Retour à l’envoyeur

En expulsant des Français, Dakar manifeste son dépit de voir Paris refouler ses propres ressortissants interdits de séjour en France.

Publié le 7 juillet 2003 Lecture : 5 minutes.

Sur le groupe de trente citoyens français que le Sénégal avait prévu d’expulser, seuls neuf l’ont finalement été, le 28 juin, au petit matin, dans un vol d’Air Sénégal International. À la station touristique de Saly, à 80 kilomètres de Dakar, où six d’entre eux ont été appréhendés, l’heure est aux interrogations.
« Nous sommes inquiets. Nous ne comprenons pas les vraies raisons de cette mesure. Il y a ici beaucoup de Français en situation irrégulière sans pour autant avoir des démêlés avec la justice. De même qu’on en trouve qui ont eu maille à partir avec la justice, alors qu’au plan administratif ils sont parfaitement en règle. Au vu du profil des six qui ont été expulsés d’ici, nous ne sommes pas fixés sur les motifs réels. C’est pourquoi tout le monde s’interroge. » Laurent Tarjon, qui nous tient ses propos à Saly, a failli être du lot des expulsés. « Par erreur », confie-t-il. Son nom figurait sur la liste des gendarmes.
L’homme, qui tient un business dans l’hôtellerie à la station, se défend : « C’est moi qui suis plaignant dans l’affaire pour laquelle j’ai failli être expulsé. » Il passera quand même une nuit à la brigade de gendarmerie. L’affaire qu’il évoque l’oppose à Alain Da Costa, autre citoyen français, gérant de la résidence touristique Mar Y Sol. Comme Tarjon, il n’a échappé à l’expulsion que parce qu’il a un procès en instance.
De fait, ce serait à partir des dossiers de ressortissants français au tribunal que les gendarmes ont établi une liste, revue en fonction du statut juridique des uns et des autres. D’où les hésitations et la confusion : de trente au départ, on est passé à quinze, puis à neuf qui finiront par prendre l’avion. En attendant une autre vague, annoncée, mais dont la date d’expulsion n’est pas encore rendue publique. « Tous les expulsés ont eu des démêlés avec la justice. Si pour certains c’était pour des motifs graves, tels que des attentats à la pudeur, pour d’autres, il s’agissait d’infractions bénignes, comme d’avoir fumé un joint de haschich. Mais le Sénégal est souverain pour dire qui est le bienvenu chez lui, et qui est indésirable. » Pour Simone Poudade Hailloud, consul de France au Sénégal, cette affaire est « fâcheuse ». D’autant plus qu’elle n’est pas sans préoccuper nombre des 30 000 Français officiellement recensés dans le pays.
« Des neuf expulsés, un seul était vraiment en situation administrative irrégulière », nous précise le consul.
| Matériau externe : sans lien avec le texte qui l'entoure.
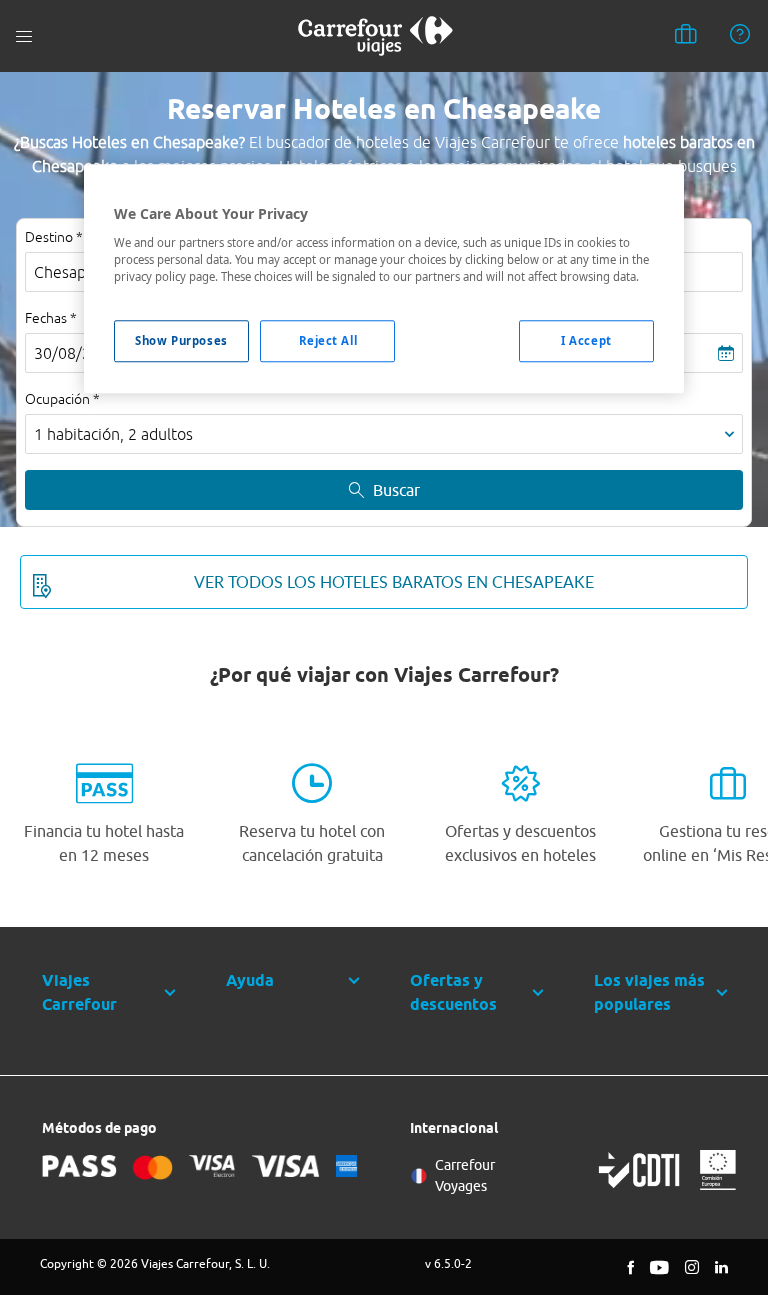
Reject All (328, 340)
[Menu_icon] (24, 36)
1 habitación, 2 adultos (113, 434)
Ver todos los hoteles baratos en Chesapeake (394, 582)
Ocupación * (62, 399)
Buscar (396, 490)
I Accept (586, 340)
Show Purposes (181, 340)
Nathalie Laufrey, par exemple, vivait au Sénégal depuis cinq ans. D’abord animatrice à l’hôtel Saly Princess, elle a, par la suite, mis sur pied un club équestre, Le Cadre noir, avec son compagnon sénégalais du nom de Bassirou. Leur mariage était prévu pour août prochain. On lui reprochait d’avoir été condamnée à deux ans de prison. « Faux », rétorque Bassirou. Tout au plus, sa fiancée reconnaît-elle avoir eu une altercation avec un gendarme qui a porté plainte pour outrage, ce qui lui avait valu une amende de 20 000 F CFA. Au moment d’embarquer, elle disait à qui voulait l’entendre qu’elle introduirait un recours contre l’arrêté du ministre sénégalais de l’Intérieur.
En attendant, son compagnon broie du noir. Assis sur un banc, devant les locaux de leur club équestre, où une dizaine de chevaux paissent, sous une fine pluie, il soupire : « Elle doit m’envoyer, dès son arrivée, le document lui notifiant son expulsion. Nous allons, nous Sénégalais, qui étions en affaires avec les expulsés, voir quelles voies judiciaires s’offrent à nous. »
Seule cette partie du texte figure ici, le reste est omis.